Interviews, insight & analysis on digital media & marketing

Bring Back Better – The future of retail returns

By Rob Shaw, MD EMEA, Fluent Commerce

With product return rates in ecommerce ranging between 20-30% and global ecommerce sales projected to hit £4.7 trillion by 2023, the volume of returns is only set to increase. In fact, according to Narvar data, ecommerce returns in 2020 alone were up 70% compared to the year prior.

As a result, the way retailers and brands manage returns is becoming a more important part of the customer journey. Indeed, research has shown that 84% of online shoppers would refuse to use a retailer again after a bad returns experience.

But what factors have the most impact on a returns process and how can organisations optimise the experience to become a positive factor in the way they are perceived? There are a range of priorities to address:

  1. Embrace Digital Returns

Traditional approaches to returns have some inherent problems. For instance, not everyone has the printer required to create return labels, and putting a pre-printed label in every box adds both waste paper and cost. In contrast, digital returns can help boost brand sustainability credentials and potentially helps resell items faster.

By providing a return QR code on a shipping label or box, or on a packing slip for use at a drop-off or collection, retailers can print a return label while also triggering an update to their order management system. Alternatively, customers can be given the option of generating a QR code online, which can then be texted to them for easy access when the return is dropped off or picked up.

  1. Keep customers informed

When customers return products for a refund, the associated communication process should keep them regularly updated on the status of their payment. This not only helps avoid additional support calls from people frustrated about the status of their refund, but it can also build brand trust and maintain customer satisfaction.

  1. Identify customers with high return levels

Most retailers will be familiar with the challenges created by customers who both buy and return lots of products. Identifying these buy/return patterns is becoming an important step in effectively predicting the potential level of returns, which in turn, can help prevent excess stock replenishment.

  1. Monitor the lifetime value of customers

Some retailers have different returns policies or processes for high-value customers or those that tend to buy items at full price. This is an important consideration, as taking care of customers in these categories in the long term makes more business sense, so maintaining their loyalty is key. This is often true even if they have high return rates, and retailers should avoid penalising or even blacklisting loyal and active customers if at all possible.

  1. Resell returned items earlier in the process

Clearly, all returns must be quality checked before they can be re-released as saleable inventory. But products with the same SKU can often arrive in different locations, meaning retailers need to assess the average condition of returns for that type of item. In doing so, they can more quickly expose at least some of the return stock for sale online, helping to ensure greater efficiency.

  1. Optimise post processing

Similarly, the speed at which returned products can be resold also depends on the work that needs to be done on each item to get it back into a saleable condition. From washing and ironing apparel to recasting jewellery, tracking the condition and status of each item and working hard on the efficiency of the quality processes can have a significant impact on sales.
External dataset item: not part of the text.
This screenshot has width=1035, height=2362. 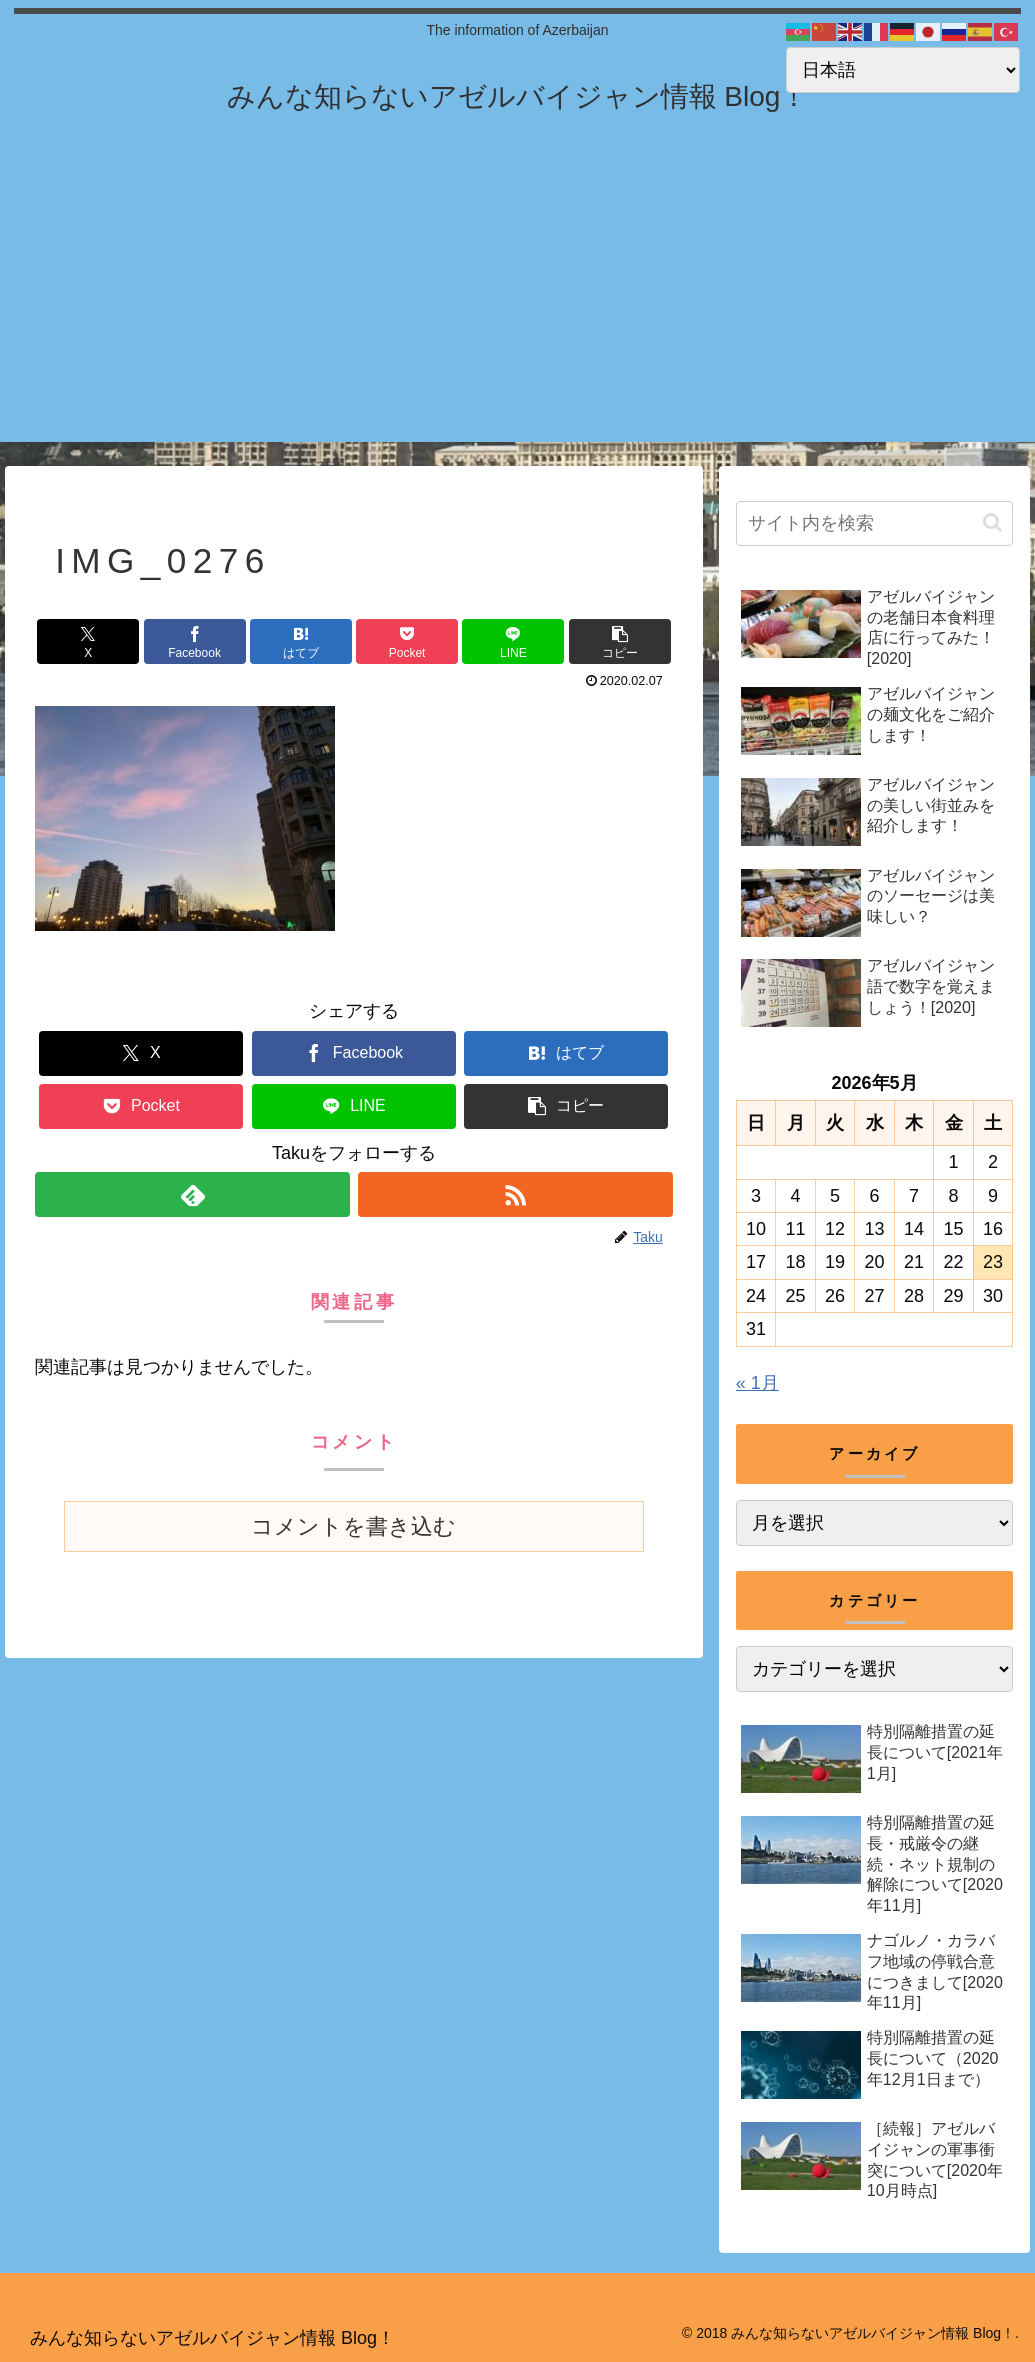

  1. Improve reverse logistics

When it comes to returns, convenience is king. While accepting online orders in-store is increasingly a minimum requirement where possible, some retailers now also accept returns at third party locations. 

But once they have been accepted, retailers then have to build an efficient process to get them back online or on the shelves as quickly as possible. This can range from processing them in-store to consolidating returned items for processing centrally. When items have to be shipped somewhere for processing, retailers must also work out the most effective logistics routes to minimise staff and transportation costs, as well as reducing their environmental impact.

  1. Returns are not a customer service afterthought

A study carried out in 2019 by UPS revealed that 54% of consumers look at the returns policy before making a purchase. This only serves to underline the importance of returns in the wider sales process, and its terms and levels of convenience will have an influence on the bottom line if customers don’t like what they see. As a result, policies should be clear and easy to find. 

Ultimately, today’s savvy consumers are becoming more familiar with returns processes and will use their experiences to inform future purchasing decisions. The key point for retailers is the way they deal with a disappointing or unwanted purchase is just as important as how well they attract customers in the first place.